Turning her head to address Purkiss she said, ‘I expect you’re wondering why we did it.’
‘Because you want to know what I’m doing here.’
‘Of course.’
He remembered the missed call from Vale earlier and said, ‘Hang on a moment,’ and put the phone to his ear, aware of the stinging of the laceration across his neck. The message was brief. Vale had established that Klavan was not working out of the embassy.
As if by unspoken consent they said no more on the journey. At one point a police car shot past, siren going. Clearly the body had been found in the toilet cubicle. Purkiss wondered how easy witnesses would find it to identify Klavan and Teague, given the darkness in the club. He himself was another matter: the bartender had got a good look at his face.
Another man was waiting in the office and stood as they entered. He was compact, several inches shorter than either Purkiss or Teague and perhaps in his late forties. Unlike his colleagues he was dressed in a suit, though the jacket was slung over the back of a chair and his sleeves were pushed up.

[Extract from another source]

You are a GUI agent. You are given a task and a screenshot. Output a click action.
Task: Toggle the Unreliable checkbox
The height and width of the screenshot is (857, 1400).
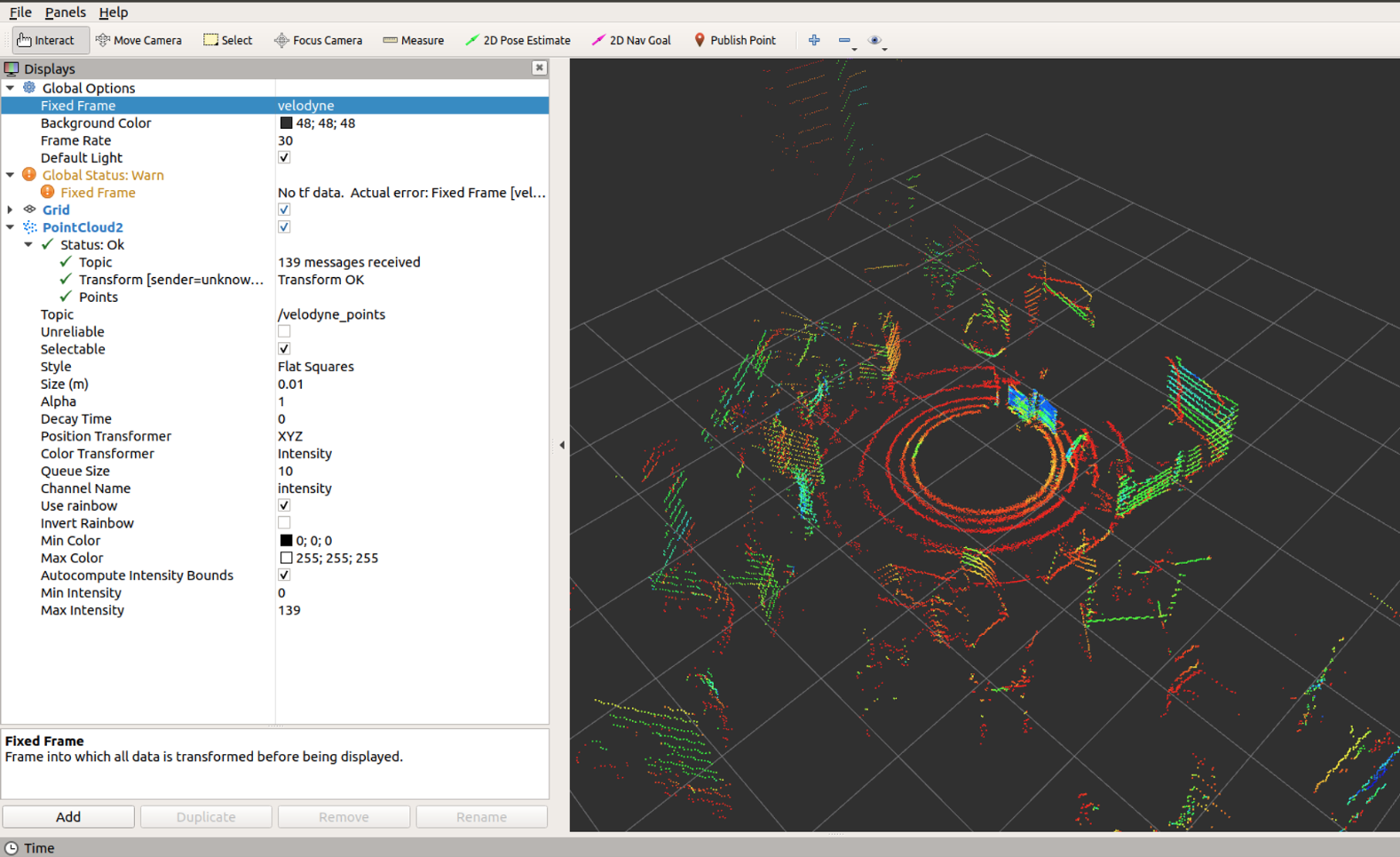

‘Mr Purkiss. Richard Rossiter.’
There was an aura about him, a sense of tightly bound anger. Up close his pale eyes were like taut meniscuses barely holding back a flood of rage. He didn’t offer his hand, just studied Purkiss’s face before waving abruptly at a chair. Purkiss sat. Teague brought him a cup of water from a cooler in the corner and he gulped it. The others took seats themselves.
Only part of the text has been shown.